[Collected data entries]
▬▬▬▬▬▬
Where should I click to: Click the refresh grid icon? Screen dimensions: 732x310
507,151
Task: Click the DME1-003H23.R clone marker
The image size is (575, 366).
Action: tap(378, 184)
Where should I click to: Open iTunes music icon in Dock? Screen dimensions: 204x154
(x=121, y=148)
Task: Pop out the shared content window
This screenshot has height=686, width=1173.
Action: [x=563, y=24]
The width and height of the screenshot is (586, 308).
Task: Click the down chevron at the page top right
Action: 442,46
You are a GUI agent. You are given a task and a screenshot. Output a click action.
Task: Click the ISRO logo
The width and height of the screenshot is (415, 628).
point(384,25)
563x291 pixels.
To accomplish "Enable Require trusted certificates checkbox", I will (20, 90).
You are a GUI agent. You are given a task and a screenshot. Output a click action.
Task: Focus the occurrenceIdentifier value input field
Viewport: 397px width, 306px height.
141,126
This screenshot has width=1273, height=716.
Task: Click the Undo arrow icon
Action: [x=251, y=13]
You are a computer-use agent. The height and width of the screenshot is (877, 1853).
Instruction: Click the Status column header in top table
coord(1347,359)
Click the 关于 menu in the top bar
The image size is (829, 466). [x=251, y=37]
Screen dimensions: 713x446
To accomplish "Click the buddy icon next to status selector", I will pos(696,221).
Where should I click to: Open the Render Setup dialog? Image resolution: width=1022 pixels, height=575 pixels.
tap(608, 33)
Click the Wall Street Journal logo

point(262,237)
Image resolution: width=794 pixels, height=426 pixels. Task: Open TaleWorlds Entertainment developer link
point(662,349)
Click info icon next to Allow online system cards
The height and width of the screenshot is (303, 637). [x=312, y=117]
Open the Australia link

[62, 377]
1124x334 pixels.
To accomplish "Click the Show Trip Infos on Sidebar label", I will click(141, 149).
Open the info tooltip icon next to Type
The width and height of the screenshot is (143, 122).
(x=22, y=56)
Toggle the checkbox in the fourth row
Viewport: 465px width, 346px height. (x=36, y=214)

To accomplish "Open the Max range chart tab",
▬▬▬▬▬▬
| Aim of the task |
After the last line of the data, restate all the entries verbatim.

| Answer section |
Where should I click to: Click the refresh grid icon? Screen dimensions: 732x310
507,151
Task: Click the DME1-003H23.R clone marker
The image size is (575, 366).
Action: tap(378, 184)
Where should I click to: Open iTunes music icon in Dock? Screen dimensions: 204x154
(x=121, y=148)
Task: Pop out the shared content window
This screenshot has height=686, width=1173.
Action: [x=563, y=24]
The width and height of the screenshot is (586, 308).
Task: Click the down chevron at the page top right
Action: 442,46
You are a GUI agent. You are given a task and a screenshot. Output a click action.
Task: Click the ISRO logo
The width and height of the screenshot is (415, 628).
point(384,25)
563x291 pixels.
To accomplish "Enable Require trusted certificates checkbox", I will (20, 90).
You are a GUI agent. You are given a task and a screenshot. Output a click action.
Task: Focus the occurrenceIdentifier value input field
Viewport: 397px width, 306px height.
141,126
This screenshot has width=1273, height=716.
Task: Click the Undo arrow icon
Action: [x=251, y=13]
You are a computer-use agent. The height and width of the screenshot is (877, 1853).
Instruction: Click the Status column header in top table
coord(1347,359)
Click the 关于 menu in the top bar
The image size is (829, 466). [x=251, y=37]
Screen dimensions: 713x446
To accomplish "Click the buddy icon next to status selector", I will pos(696,221).
Where should I click to: Open the Render Setup dialog? Image resolution: width=1022 pixels, height=575 pixels.
tap(608, 33)
Click the Wall Street Journal logo

point(262,237)
Image resolution: width=794 pixels, height=426 pixels. Task: Open TaleWorlds Entertainment developer link
point(662,349)
Click info icon next to Allow online system cards
The height and width of the screenshot is (303, 637). [x=312, y=117]
Open the Australia link

[62, 377]
1124x334 pixels.
To accomplish "Click the Show Trip Infos on Sidebar label", I will click(141, 149).
Open the info tooltip icon next to Type
The width and height of the screenshot is (143, 122).
(x=22, y=56)
Toggle the checkbox in the fourth row
Viewport: 465px width, 346px height. (x=36, y=214)

To accomplish "Open the Max range chart tab",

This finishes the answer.